2. Originally Posted by Chandru1
Does the integral $\int\limits_{0}^{1} \frac{\log{x}}{1-x^{2}}$ converge where $x \in [0,1]$.
Yes. It's value is $\frac{-\pi^2}{8}$. Do you want to see why or do you just want why it's convergent?
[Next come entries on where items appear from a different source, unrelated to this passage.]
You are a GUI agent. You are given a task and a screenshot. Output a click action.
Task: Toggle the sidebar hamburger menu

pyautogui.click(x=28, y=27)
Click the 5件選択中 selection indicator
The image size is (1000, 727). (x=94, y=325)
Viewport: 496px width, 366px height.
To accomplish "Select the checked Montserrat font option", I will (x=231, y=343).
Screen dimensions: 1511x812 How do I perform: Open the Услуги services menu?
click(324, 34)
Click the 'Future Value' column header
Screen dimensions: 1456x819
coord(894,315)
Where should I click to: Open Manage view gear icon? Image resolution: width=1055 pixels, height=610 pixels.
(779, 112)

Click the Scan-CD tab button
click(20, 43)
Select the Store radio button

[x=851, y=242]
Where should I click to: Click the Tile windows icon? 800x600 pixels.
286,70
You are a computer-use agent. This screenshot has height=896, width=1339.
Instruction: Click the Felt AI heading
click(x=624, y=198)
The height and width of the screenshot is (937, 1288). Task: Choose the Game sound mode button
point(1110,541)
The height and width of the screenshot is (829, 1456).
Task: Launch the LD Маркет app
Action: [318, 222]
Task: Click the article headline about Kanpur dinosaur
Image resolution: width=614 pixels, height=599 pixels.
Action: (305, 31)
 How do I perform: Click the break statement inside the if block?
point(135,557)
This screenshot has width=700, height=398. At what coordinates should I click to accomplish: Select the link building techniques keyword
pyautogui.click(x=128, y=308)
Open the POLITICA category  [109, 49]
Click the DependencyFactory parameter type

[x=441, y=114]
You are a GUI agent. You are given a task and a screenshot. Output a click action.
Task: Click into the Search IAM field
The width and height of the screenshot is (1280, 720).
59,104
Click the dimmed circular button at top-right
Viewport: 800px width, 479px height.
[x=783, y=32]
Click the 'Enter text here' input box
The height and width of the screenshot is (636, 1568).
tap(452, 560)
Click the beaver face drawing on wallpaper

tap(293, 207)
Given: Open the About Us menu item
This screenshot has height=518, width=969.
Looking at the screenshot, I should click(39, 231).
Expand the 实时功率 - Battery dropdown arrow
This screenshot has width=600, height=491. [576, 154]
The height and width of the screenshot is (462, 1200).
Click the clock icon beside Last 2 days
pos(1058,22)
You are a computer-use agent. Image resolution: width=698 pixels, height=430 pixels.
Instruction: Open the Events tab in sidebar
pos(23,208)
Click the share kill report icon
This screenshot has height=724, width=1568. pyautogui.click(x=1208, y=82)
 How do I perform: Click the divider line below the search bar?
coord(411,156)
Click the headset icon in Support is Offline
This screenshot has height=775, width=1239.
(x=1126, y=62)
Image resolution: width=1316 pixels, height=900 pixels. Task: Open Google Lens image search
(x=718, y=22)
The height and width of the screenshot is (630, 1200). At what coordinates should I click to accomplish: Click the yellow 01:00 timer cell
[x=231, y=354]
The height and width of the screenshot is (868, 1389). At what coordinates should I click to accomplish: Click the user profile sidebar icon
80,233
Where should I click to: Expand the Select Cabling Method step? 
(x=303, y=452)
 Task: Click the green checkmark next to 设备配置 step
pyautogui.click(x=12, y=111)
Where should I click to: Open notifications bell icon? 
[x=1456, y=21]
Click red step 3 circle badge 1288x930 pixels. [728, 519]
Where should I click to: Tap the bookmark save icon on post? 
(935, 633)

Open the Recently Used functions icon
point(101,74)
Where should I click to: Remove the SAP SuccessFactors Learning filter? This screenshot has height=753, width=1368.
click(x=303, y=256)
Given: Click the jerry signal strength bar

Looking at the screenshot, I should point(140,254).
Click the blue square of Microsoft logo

Well..it doesn't matter until I see that you show some work!

3. Spoiler:

In general is...

$\int x^{n}\cdot \ln x \cdot dx = \frac{x^{n+1}}{n+1}\cdot (\ln x - \frac{1}{n+1}) + c$ (1)

... so that is...

$\int_{0}^{1} x^{n}\cdot \ln x \cdot dx = -\frac {1}{(n+1)^{2}}$ (2)

Using (2) we obtain...

$\int_{0}^{1} \frac{\ln x}{1-x^{2}}\cdot dx= \sum_{n=0}^{\infty} \int_{0}^{1} x^{2n}\cdot \ln x \cdot dx =$

$= - \sum_{n=0}^ {\infty} \frac{1}{(2n+1)^{2}} = - \frac{\pi^{2}}{8}$ (3)

Kind regards

$\chi$ $\sigma$

4. Guys, you're not proving at all that it converges

5. I don't undestand what needs further demostration...

... may be this step?...

$\int_{0}^{1} x^{n}\cdot \ln x \cdot dx = -\frac {1}{(n+1)^{2}}$ (1)

... or may be this?...

$\int_{0}^{1} \frac{\ln x}{1-x^{2}}\cdot dx= \sum_{n=0}^{\infty} \int_{0}^{1} x^{2n}\cdot \ln x \cdot dx =$

$= - \sum_{n=0}^ {\infty} \frac{1}{(2n+1)^{2}} = - \frac{\pi^{2}}{8}$ (2)

Kind regards

$\chi$ $\sigma$

6. Originally Posted by Moo
Guys, you're not proving at all that it converges
I was hoping the OP would do the proof.

7. Originally Posted by Drexel28
I was hoping the OP would do the proof.
If he asks for it, he must have some reason.

chisigma : you're not proving that it converges, you're supposing it does and calculates it as if it was the case.

8. $\int_{1}^{\infty }{\frac{\ln x}{x^{2}-1}\,dx}=\int_{1}^{2}{\frac{\ln x}{x^{2}-1}\,dx}+\int_{2}^{\infty }{\frac{\ln x}{x^{2}-1}\,dx}.$

the first integral converges by limit comparison test with $\int_1^2\frac{\ln x}{x-1}\,dx,$ now put $x\mapsto x+1$ in this integral to get $\int_0^1\frac{\ln(x+1)}{x}\,dx$ which exists since the integrand has limit as $x\to0.$ (1)

for $x\ge2$ we have $\frac{\ln x}{x^{2}-1}\le \frac{2\ln x}{x^{2}},$ and $\int_{2}^{\infty }{\frac{\ln x}{x^{2}}\,dx}<\infty .$ (2)

in your integral put $x\mapsto\frac1x$ and get $-\int_1^\infty\frac{\ln x}{x^2-1}\,dx,$ then by (1) and (2) the conclusion follows.